Claude Cauquil
Totem pour Saint Pierre
Dans le cadre du Grand Saint Pierre, dont la conception et la coordination ont été confiées à l’écrivain Patrick Chamoiseau, un appel à projets artistiques a été lancé en fin 2012 par le Parc Naturel Régional de Martinique qui en est le maître d’ouvrage. C’est la toute première étape de nombreux projets d’envergure.
L’idée est d’amplifier au maximum l’aura internationale dont la ville de Saint-Pierre. Afin de marquer l’amorce de cette évolution, des plasticiens ont été invités à créer, à partir de cylindre de bois de mahogany de cinq mètres de long, trente – deux totems destinés à l’aménagement provisoire de l’entrée sud du bourg de Saint Pierre.
Les sept lauréats, Claude Cauquil, Yolanda Naranjo, François Piquet, Maure, Laurent Valère, Hervé Beuze, Annabel Guerrro travaillent dans l’ancienne usine Socomor du Morne Rouge.
Après Anabell Guerrero, c’est Claude Cauquil qui répond aux questions de l’Aica Caraïbe du Sud.
Pouvez – vous présenter votre projet, à la fois sur le plan conceptuel et technique ?
L’appel à projet demandait une réalisation fondée tout particulièrement sur l’attraction du lieu, son patrimoine historique et culturel et le développement touristique autour de la ville de Saint-Pierre. Comme ma pratique est axée autour de l’humain et des anonymes en particulier, c’est sous cet angle que j’ai abordé la question. Je me suis attaché à évoquer, sous forme de portraits au cadrage rapproché, les passants, résidents ou de passage, qui au fil du temps ont sillonné les rues de la ville.
Je tenais, à travers ces pièces, à commémorer la catastrophe de 1902 sans tomber dans une évocation morbide des faits. J’ai donc choisi de présenter quelques visages endormis et un seul, en haut d’un des totems en train de crier.
L’accumulation de visages est la base de mon projet. Une quarantaine au total ; Comme le cahier des charges spécifie que le délai de réalisation est de trois mois, j’ai opté pour une technique picturale pour être sûr de livrer les réalisations dans les temps.
Chaque totem se présente sous la forme d’un épi, matérialisé par différentes facettes taillées dans la masse, où alternent visages peints et bois brut.

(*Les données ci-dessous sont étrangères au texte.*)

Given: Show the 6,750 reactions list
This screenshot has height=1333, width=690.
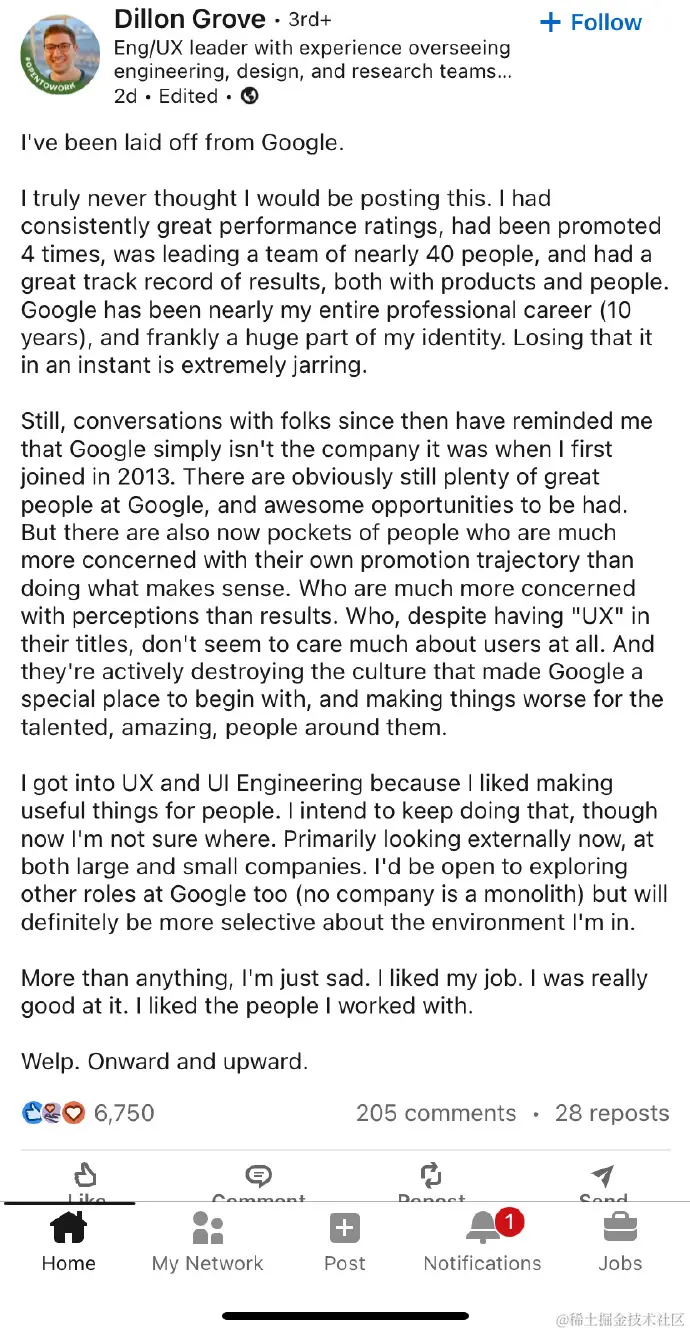Looking at the screenshot, I should click(124, 1113).
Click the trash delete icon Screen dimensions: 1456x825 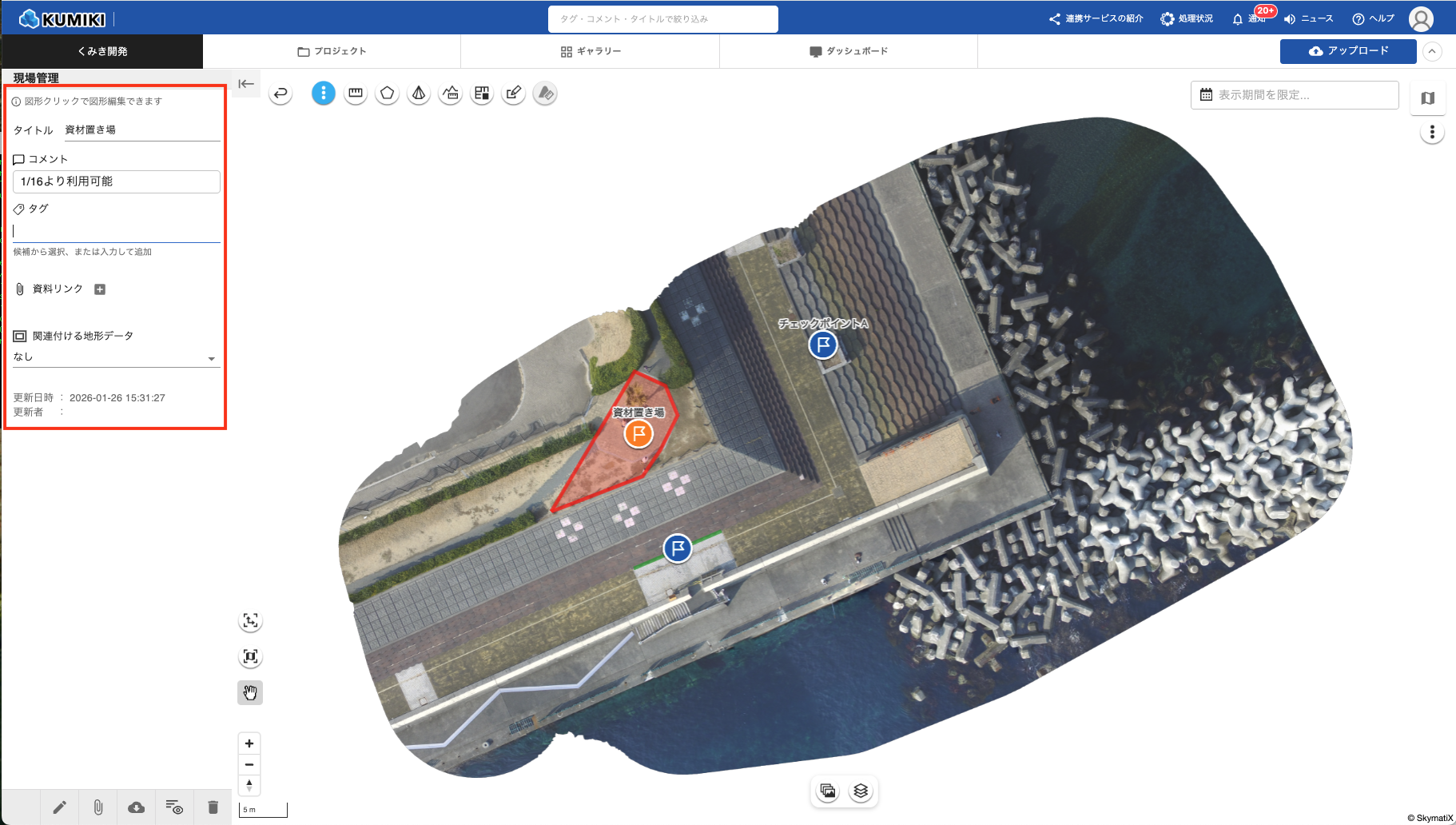(213, 807)
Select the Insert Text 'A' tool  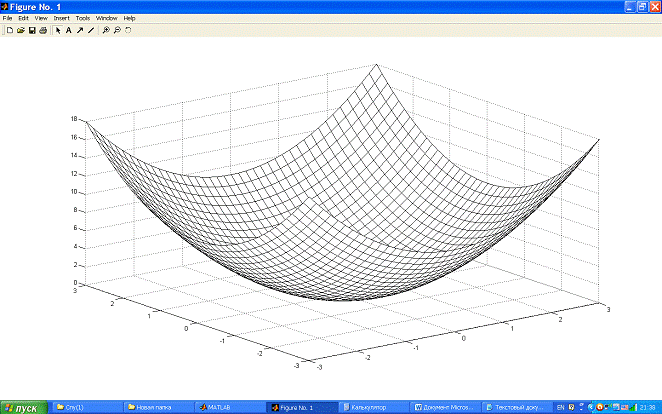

Les divers visages sont traités tour à tour en bichromie, couleurs réalistes, couleurs saturées, rappelant ainsi que toute vie peut, en fonction des circonstances, osciller de la flamboyance à la discrétion la plus totale en gardant une intensité de même nature et une valeur humaine équivalente.
Le choix des visages s’est fait à partir d’images d’archives de la ville de Saint-Pierre du début de la photographie jusqu’aujourd’hui s’attachant à mettre en valeur les anonymes.
Dans l’atelier du Morne Rouge
De l’esquisse à la réalisation, quelles surprises, quelles découvertes ?
La première surprise est évidement liée à la découverte des troncs, ils ont chacun une énergie, une personnalité propre qui oblige à adapter le projet papier à la réalité du bois.
La qualité de l’espace et de l’outillage mis à notre disposition m’a aussi très agréablement surpris.
Je pensais en amont que la partie picturale de la réalisation serait la plus laborieuse. Au final, c’est la préparation des supports, dégrossissage à la tronçonneuse, rabotage, ponçage, qui s’est avérée la plus fastidieuse. C’est un travail extrêmement plus physique que le travail de chevalet.
Les troncs étant couchés pour faciliter le travail, j’ai dû peindre les portraits à l’horizontale, ce qui m’a contraint à une gymnastique mentale assez intéressante.
Qu’apporte cette nouvelle expérience par rapport à tes réalisations antérieures dans l’espace public ?
C’est la première fois que j’étais confronté à un matériau vivant à aussi grande échelle. J’étais dans l’angoisse permanente que l’un des troncs se fende.
Les réalisations précédentes se faisaient in situ ou en collaboration avec des sous- traitants, ce qui implique des échanges permanents avec un public de passage ou des artisans. D’où un aller- retour constant entre concentration et rapports humains, ce qui est parfois
difficile à gérer.
Claude Cauquil
Totem pour Saint – Pierre
L’expérience du travail en commun dans cet immense atelier a – t- il modifié ton projet par des échanges, des interactions ?
Dans l’atelier de Morne Rouge chacun était concentré sur son travail et avait un grand respect de la concentration des autres. Les échanges se faisaient lors de courtes pauses. De plus nos horaires ainsi que nos jours de présence étaient souvent décalés en fonction de nos emplois du temps respectifs. Il n’était donc pas rare que l’un ou l’autre d’entre nous ait l’atelier pour lui tout seul. Cependant nous avons pas mal échangé au sujet des matériaux et techniques utilisés.